|
|
|
|
|
by gwern
1493 days ago
|
|
> You can choose to make them less noisy by restricting to significant SNPs, for example. That makes them more noisy, not less. PGS predictive power for EDU/IQ is always maximized at use of all SNPs. Restricting to the arbitrary subset of genome-wide statistically-significant SNPs in Lee would drive it from the 7% or so they have to <1%, IIRC. Also, neither of your two problems are the problem here, as the biases there would not be expected to drive a correlation between video game playing & IQ (what sort of within-ethnic interaction would you need for that and why is it plausible?), and would mostly serve to simply not control for intelligence (and quantitatively, because the PGS here is a small fraction of the variance, even gross biases which somehow did manage to drive correlations between those two variables, would still be unable to meaningfully affect the estimates). |
|
Using only genome-wide significant SNPs reduces the amount of variance explained by the polygenic score, which is what you describe and I agree with.

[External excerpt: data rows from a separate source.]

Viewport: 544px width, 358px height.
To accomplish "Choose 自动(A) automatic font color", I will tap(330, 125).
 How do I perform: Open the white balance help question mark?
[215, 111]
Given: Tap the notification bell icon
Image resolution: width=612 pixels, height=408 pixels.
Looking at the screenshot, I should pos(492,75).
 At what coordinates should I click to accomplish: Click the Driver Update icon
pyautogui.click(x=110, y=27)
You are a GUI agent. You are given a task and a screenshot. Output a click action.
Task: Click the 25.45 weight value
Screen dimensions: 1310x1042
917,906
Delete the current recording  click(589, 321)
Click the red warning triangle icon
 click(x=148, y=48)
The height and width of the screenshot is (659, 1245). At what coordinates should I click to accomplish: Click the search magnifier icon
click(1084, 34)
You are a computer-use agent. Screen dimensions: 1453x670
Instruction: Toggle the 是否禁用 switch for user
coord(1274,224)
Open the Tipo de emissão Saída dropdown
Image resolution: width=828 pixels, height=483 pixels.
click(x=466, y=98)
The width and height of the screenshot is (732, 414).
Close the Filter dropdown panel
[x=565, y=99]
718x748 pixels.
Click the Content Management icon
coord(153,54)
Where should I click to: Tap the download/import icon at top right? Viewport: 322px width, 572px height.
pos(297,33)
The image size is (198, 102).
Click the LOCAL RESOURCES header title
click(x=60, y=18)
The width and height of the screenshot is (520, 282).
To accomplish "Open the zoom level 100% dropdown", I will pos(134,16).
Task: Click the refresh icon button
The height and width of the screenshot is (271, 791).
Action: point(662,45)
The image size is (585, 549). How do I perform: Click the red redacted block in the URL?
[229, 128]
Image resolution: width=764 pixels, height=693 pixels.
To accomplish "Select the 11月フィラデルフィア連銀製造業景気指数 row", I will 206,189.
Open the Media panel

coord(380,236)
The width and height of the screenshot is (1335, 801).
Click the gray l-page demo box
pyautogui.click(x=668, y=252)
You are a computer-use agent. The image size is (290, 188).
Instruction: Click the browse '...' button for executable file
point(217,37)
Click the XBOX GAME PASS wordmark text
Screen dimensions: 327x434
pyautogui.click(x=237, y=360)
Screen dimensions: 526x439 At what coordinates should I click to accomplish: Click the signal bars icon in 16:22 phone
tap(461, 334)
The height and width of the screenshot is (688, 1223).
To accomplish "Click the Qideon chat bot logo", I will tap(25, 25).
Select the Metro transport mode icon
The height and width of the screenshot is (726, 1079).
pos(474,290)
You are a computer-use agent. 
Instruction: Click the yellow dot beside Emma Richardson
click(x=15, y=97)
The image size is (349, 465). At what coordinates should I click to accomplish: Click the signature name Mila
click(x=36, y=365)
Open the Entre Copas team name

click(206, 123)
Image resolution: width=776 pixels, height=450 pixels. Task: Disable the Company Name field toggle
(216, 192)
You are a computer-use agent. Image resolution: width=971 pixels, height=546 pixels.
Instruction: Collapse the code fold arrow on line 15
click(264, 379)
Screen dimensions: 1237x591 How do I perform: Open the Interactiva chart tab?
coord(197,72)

My comment about the concern about "noise" is with respect to a sibling comment ("Polygenic scores are powerful, but they contain very large amounts of noise compared to the true genetic effects.") That is the "noise" that I was addressing. And just as you say, the noise is, essentially, a worthwhile cost to pay since it should not be directional, and so we use various approaches to include thousands or millions of SNPs in these scores.
> Also, neither of your two problems are the problem here
I don't agree. These problems occur very clearly in any mixed-ancestry analyses, and they have to be carefully accounted for or else they induce between-ancestry bias. It's not a function of the phenotype itself (i.e., I'm not making a comment about intelligence); this is true for all polygenic scores.